Paths on both sides of the river offer a delightful three-and-a-bit mile amble, along one bank to the footbridge deep in the woods below Castle Drogo and back along the other side. The terrain can be rough in places. Along the river is an historic hydroelectric plant that has been restored and still supplies electricity to the castle high above. 

While you’re here pop into Castle Drogo, in the care of the National Trust – this is England’s ‘youngest’ castle. 

Coast path in Devon.

The South West Coast Path stretches for hundreds of miles in both directions from just outside the village of Noss Mayo. - Credit: Simone Stanbrook-Byrne

7. Noss Mayo 

Map: OS Explorer OL20, South Devon, Brixham to Newton Ferrers 1:25 000  

Start point: Noss Mayo. Grid ref: SX547474; postcode: PL8 1EG  

And for those who prefer the sea above all else, a superb, five-mile circular walk from Noss Mayo in the South Hams will fit the bill, with expansive coastal scenery and attractive creekside walking.  

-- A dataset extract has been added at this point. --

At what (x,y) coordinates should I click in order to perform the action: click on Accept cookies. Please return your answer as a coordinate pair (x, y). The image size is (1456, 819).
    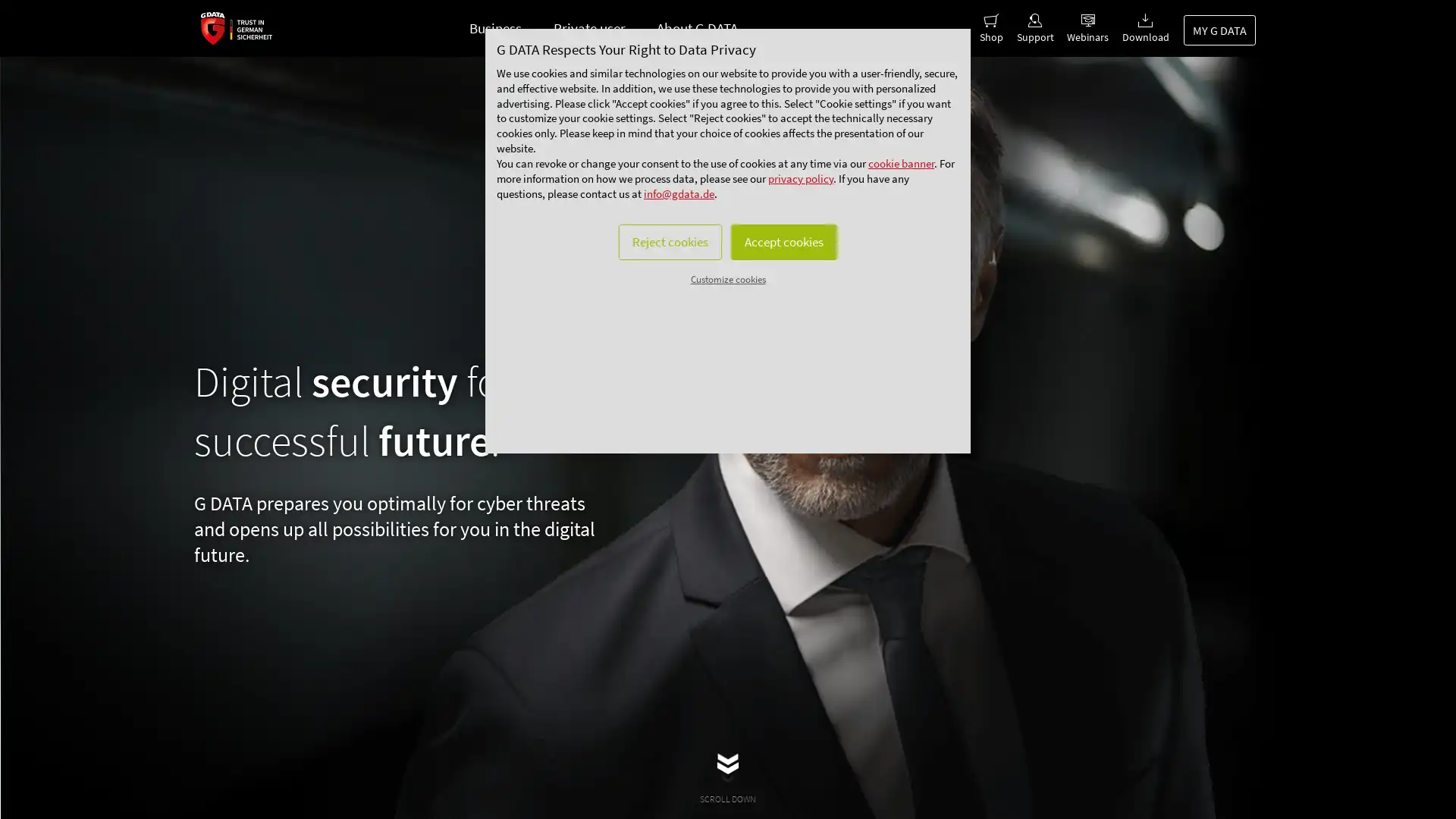
    Looking at the image, I should click on (793, 300).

This route starts near the tennis courts in Noss Mayo, following the footpath past Brooking’s Down Wood to the coast. The South West Coast Path can be followed in either direction, but for the circular walk turn right, sea to your left, and just keep going, following the coast path and enjoying every step of the way.  

The walk swings inland, heading towards Yealm Pool and Newton Creek. You eventually join the road back into Noss Mayo, where various refreshment options await. 

While you’re here allow time to savour the village and what’s on offer. Sitting outside The Ship Inn is a fine place to relax after a great walk.